Keywords: 4-regular graph, A-trail, ordered enclosing, algorithm
Introduction
It is known that with the help of Leonhard Euler’s theorem we can easily determine
whether a given graph has Eulerian cycle. In order Eulerian cycle to exist in the graph it
is necessary and sufficient that all the vertices of this graph have even degree. However,
the problem of constructing the Eulerian cycle with some restrictions is not too trivial.
For example, for the problem which requires that in a planar Eulerian graph the cycle of
passed edges does not cover unpassed edges (the problem of constructing the OE-trail)
in spite of the polynomial solvability requires a special data organization [6]. In common
constructing of trail satisfying the given transitions system is N P-hard problem [3].
Its partial case known as a problem of A-trail constructing when transition system for
each vertex be a cycle remains N P-hard. Herbert Fleischner determined some classes
of graphs for which the polynomail algorithms of finding the A-trail exist. For example,
in [1] this problem is solved for outerplanar graphs.
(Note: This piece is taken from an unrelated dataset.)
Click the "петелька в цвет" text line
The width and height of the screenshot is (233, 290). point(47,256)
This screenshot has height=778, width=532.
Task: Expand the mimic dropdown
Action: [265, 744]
In this paper we consider the case of connected 4-regular plane graphs. The existence
of polynomial time algorithm for constructing the A-trail C being the OE-trail [5] is
proved. This kind of trail is called as AOE-trail.
The considered problem has its implementation for cutting processes management if
it is necessary to take into account some technological restrictions for cutter trajectory.
Here the homeomorphic image of a cutting plan be a plane graph usually without
separating vertices. For example, the restrictions used for constructing the OE-trail
Copyright c by the paper’s authors. Copying permitted for private and academic purposes.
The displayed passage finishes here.